Souvenir de jeunesse
J'ai un vague souvenir de jeunesse, de la réaction de mon père alors qu'à la télé ou la radio on annonçait que l'ANPE, Agence Nationale Pour l'Emploi, changeait de nom, pour déjà je crois, Pôle Emploi.
«Pour faire croire qu'ils font quelque chose, ils changent les noms, mais au fond rien ne change», dit mon père. Ceux dont il parlait, c'était le gouvernement. Des années plus, je pointais à PE, et comprenais abruptement que mes cotisations à l'assurance chômage ne me seraient pas toutes reversées, pas maintenant, pas pour longtemps, comme il était maintenant normal de le faire.
Et, du témoignage de personnes plus vieille, j'apprenais que de leur temps, du temps de l'ANPE, tout le cirque auquel je devait participer n'existait pas. Robert pointait à l'ANPE comme moi à PE; mais si lui sortait avec de l'argent en poche après quelques minutes, moi je sortais au bout d'une ou deux heures d'un RDV d'étude situation au terme de laquelle il avait été bien gentilment décidé d'envoyer mon dossier pour évaluation de mes droits, et bien affablement scruté mes motivations trouver au plus tôt par tous les moyens (qui m'ont été rappelés au passage) une manière de ne plus avoir besoin de l'argent que j'avais cotisée pendant les quelques années qu'avaient duré mon dernier contrat.
Deux mondes différents, et pas de degrés ; il ne s'agit pas là d'un durcissement d'un rapport de force entre l'individu et l'organisme chargé de l'assurance chômage. Entre Robert et moi, entre nos relations à l'(AN)PE, il y a une différence de nature ; le rapport a changé, et cela de manière tangible, notamment pour lui qui a vu et vécu ce changement.
Imaginons qu'un Astronome ait une idée de machine de recherche, de télescope spatial par exemple. Il s'agit d'un projet conséquent, qui nécessitera des fonds, et des industriels compétents, s'il voulait le concrétiser.

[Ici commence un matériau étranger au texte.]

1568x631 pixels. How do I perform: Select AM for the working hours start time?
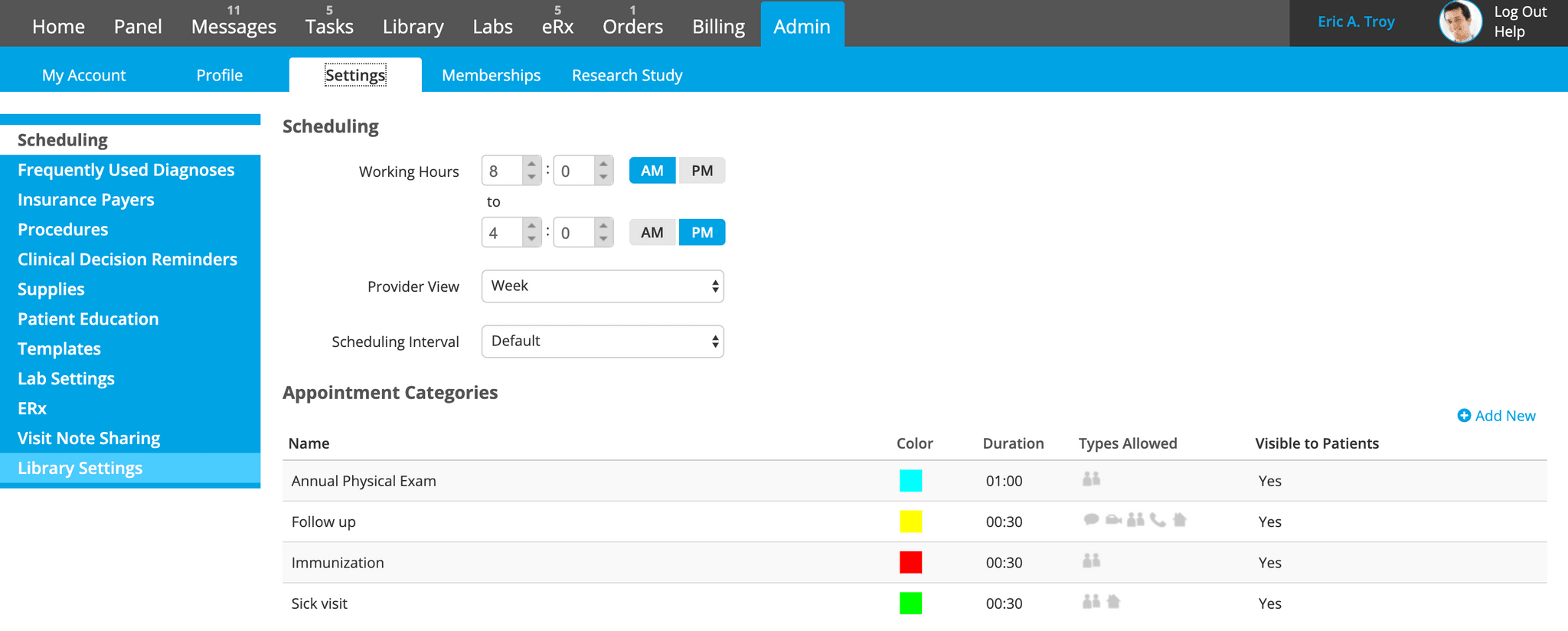click(652, 171)

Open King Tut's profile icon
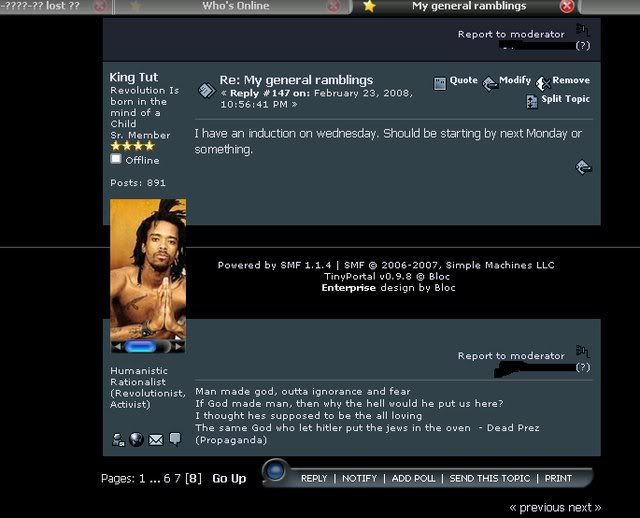pyautogui.click(x=118, y=439)
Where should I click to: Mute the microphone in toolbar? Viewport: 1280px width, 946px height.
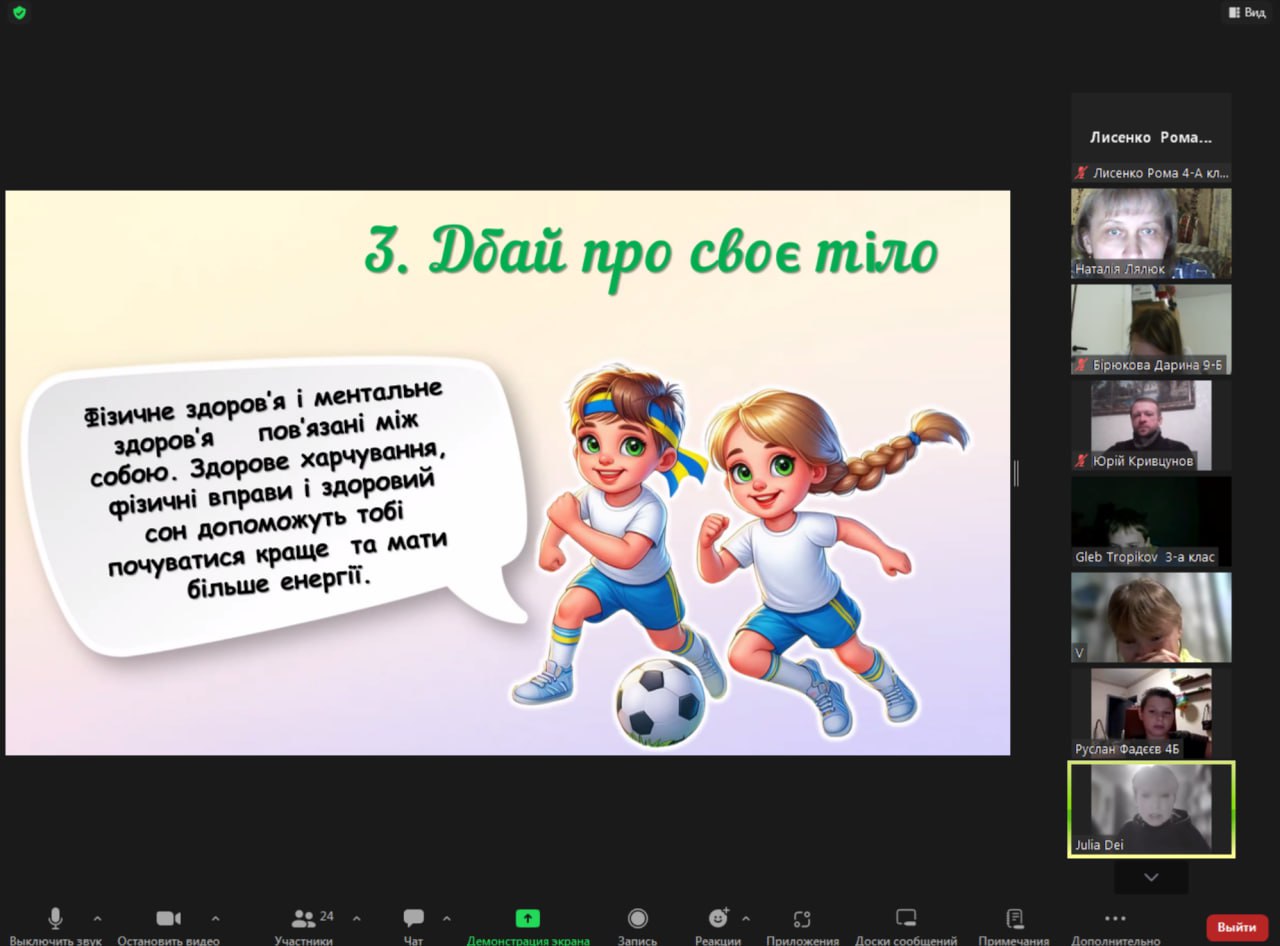tap(55, 919)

C'est là qu'intervient l'agence spatiale, (ESA en europe, JRTO en inde, Roscosmos en Russie, NASA aux États-Unis), qui ont la capacité de réunir, autour d'une même table, scientifiques, industriels et investisseurs (Notons que les agences spatiales sont adossées à l'État qui les finance, et qui leur délèguent au moins en partie les choix d'investissement).
Soudainement, le travail long et fastidieux de réseautage et porte à porte d'usines et de fonds d'investissement (mécènes ou états) se trouve mis en concurrence avec la capacité innée de l'agence spatiale a agencer les forces en présence pour en permettre une organisation plus simple pour toutes. Du point de vue de l'Astronome, de l'industriel et de l'investisseur, l'Agence fournis un moyen d'économiser largement de l'énergie et du temps.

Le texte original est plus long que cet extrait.